__Task instructions__
Retype the listing below exactly, pictures removed.

START Supplied records

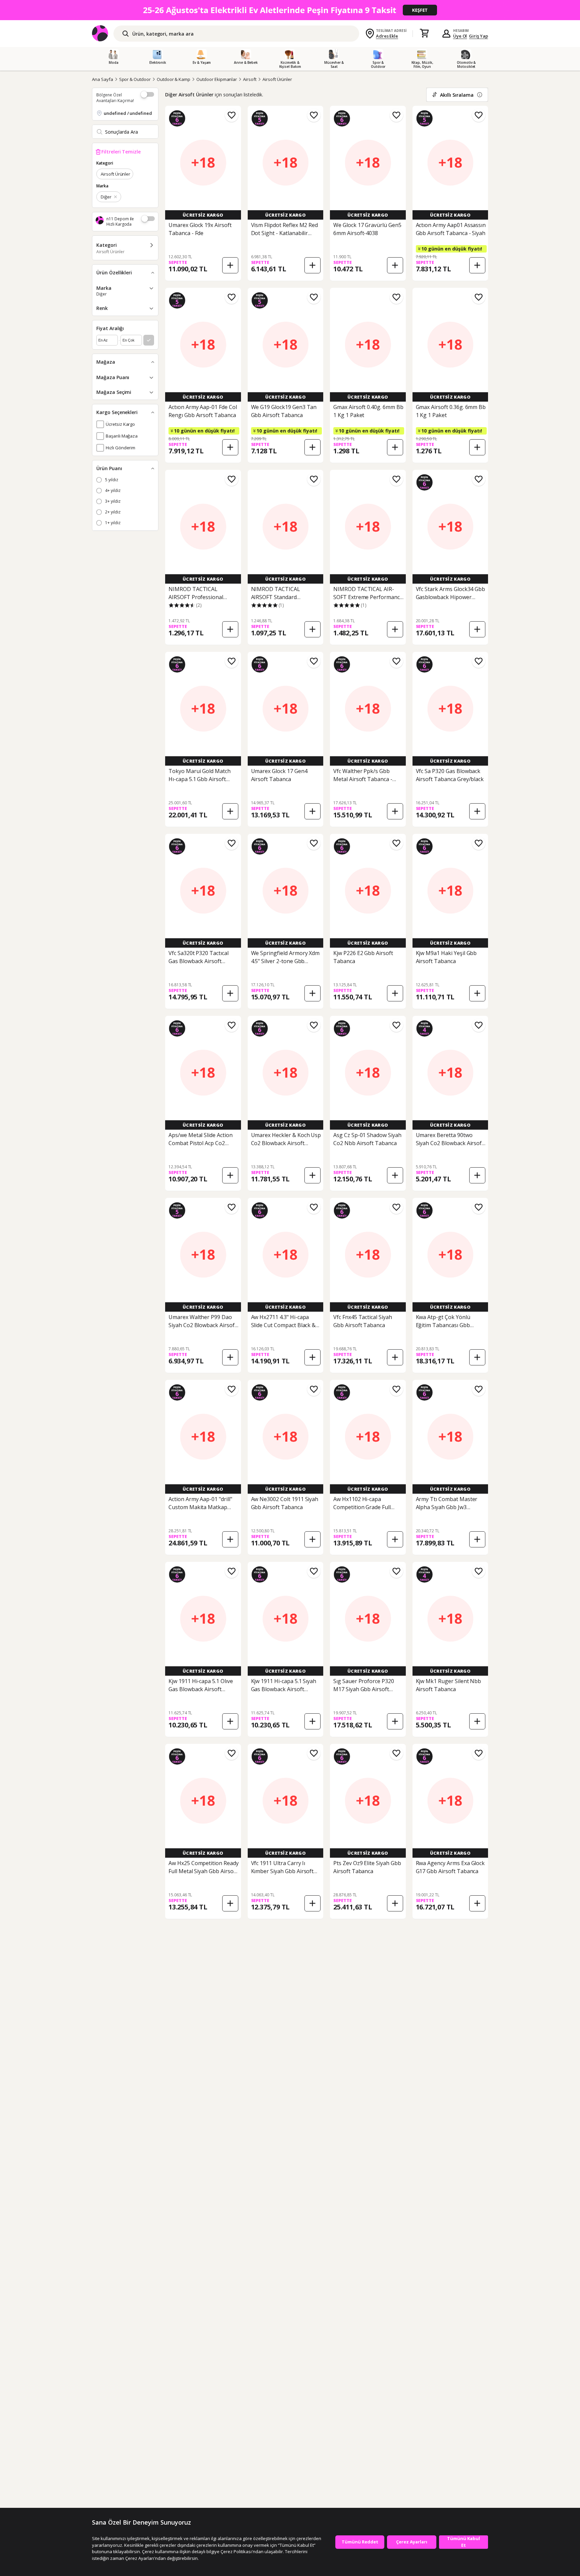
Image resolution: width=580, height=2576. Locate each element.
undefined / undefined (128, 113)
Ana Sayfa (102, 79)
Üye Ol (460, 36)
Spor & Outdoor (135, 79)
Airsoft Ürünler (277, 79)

END Supplied records

__Response box__
Image resolution: width=580, height=2576. Locate each element.
undefined / undefined (128, 113)
Ana Sayfa (102, 79)
Üye Ol (460, 36)
Spor & Outdoor (135, 79)
Airsoft Ürünler (277, 79)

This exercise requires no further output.